Operai Ilva, pensionati Ilva, giovani disoccupati, rappresentanti dei miticultori danneggiati dalla diossina, ma soprattutto donne del quartiere e anche di altre realtà che hanno raccontato in forme vive, molto commoventi quanto alto sia il prezzo di vite che si sta pagando per responsabilità dei padroni (privati e prima pubblici) del siderurgico e delle Istituzioni, dei politici e dei sindacati confederali, che si sono posti al loro servizio, fino a vendersi anche concretamente, come comincia ad emergere anche dall’inchiesta parallela sulla corruzione. Sono proprio le donne, insieme ai giovani, ad essere l’anima nuova di questa battaglia del quartiere con 18 mila abitanti e a 200 metri da uno dei settori più nocivi dell’Ilva: i parchi minerali. Le donne, prendendo coraggio anche dal loro dolore per i morti, le sofferenze, le preoccupazione dei figli - alcune parlavano in piazza per la prima volta – hanno fatto forti appelli a scendere in piazza tutti, ad alzare la testa e riprendere la dignità, perché indietro non si può tornare; dall’altra hanno posto con più nettezza il fatto che la battaglia per la salute e il lavoro devono andare insieme, che i lavoratori Ilva continuino a lavorare ma la fabbrica si deve mettere realmente a norma.

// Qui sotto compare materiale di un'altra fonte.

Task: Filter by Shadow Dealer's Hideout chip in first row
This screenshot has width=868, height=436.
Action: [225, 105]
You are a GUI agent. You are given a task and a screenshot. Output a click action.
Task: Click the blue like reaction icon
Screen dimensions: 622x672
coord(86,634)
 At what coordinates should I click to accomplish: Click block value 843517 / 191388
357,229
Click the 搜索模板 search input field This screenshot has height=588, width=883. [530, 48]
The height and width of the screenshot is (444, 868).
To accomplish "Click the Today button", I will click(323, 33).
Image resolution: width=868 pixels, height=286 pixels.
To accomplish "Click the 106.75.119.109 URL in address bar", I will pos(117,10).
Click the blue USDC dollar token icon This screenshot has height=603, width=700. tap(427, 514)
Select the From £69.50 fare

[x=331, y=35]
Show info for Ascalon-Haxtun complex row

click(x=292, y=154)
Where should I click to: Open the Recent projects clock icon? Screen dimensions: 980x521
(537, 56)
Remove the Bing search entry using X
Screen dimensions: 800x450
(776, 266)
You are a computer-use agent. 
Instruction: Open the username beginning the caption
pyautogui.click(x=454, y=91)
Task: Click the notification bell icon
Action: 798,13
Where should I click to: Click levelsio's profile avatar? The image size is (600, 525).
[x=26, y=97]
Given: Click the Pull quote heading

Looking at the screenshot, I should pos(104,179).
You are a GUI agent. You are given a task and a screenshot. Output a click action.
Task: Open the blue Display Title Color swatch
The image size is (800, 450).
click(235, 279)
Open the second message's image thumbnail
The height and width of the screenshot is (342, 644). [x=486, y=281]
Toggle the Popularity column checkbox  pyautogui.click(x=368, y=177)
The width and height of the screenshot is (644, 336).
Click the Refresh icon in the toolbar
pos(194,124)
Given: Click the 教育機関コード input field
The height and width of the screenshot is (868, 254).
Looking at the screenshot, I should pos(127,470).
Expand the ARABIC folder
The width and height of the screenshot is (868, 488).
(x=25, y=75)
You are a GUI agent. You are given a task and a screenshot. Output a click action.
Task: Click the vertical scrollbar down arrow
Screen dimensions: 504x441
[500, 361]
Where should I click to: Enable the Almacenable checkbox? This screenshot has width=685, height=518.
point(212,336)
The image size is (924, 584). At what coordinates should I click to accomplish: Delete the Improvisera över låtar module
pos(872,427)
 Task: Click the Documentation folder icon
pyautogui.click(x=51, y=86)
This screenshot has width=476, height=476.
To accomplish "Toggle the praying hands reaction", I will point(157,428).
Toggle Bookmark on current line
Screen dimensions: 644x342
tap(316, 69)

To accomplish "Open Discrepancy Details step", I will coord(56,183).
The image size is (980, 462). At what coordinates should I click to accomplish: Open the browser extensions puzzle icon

Questa chiarezza è necessaria a fronte di altri interventi e posizioni che in maniera superficiale e oggettivamente demagogica sostenevano che l’Ilva deve chiudere, che se si perde il lavoro basta poi “rimboccarsi le maniche”, che a Taranto vi sarebbero “tante possibilità di lavoro” se ci si libera delle fabbriche inquinanti, dei territori occupati dalla Marina, ecc.
I giovani, provenienti anche dall’area ultras, hanno dato linfa alla volontà di ribellione e rivolta che non tocca solo il problema di non volere una fabbrica produttrice di morte e inquinamento ma anche di volere una città libera dalla disoccupazione, precarietà, mancanza di futuro – a Taranto – ha detto un operai Ilva vi sono tante grandi aziende, ugualmente inquinanti (vedi Eni, Cementir, Evergreen, Marcegaglia, ecc.), ma c’è il 40% di disoccupazione.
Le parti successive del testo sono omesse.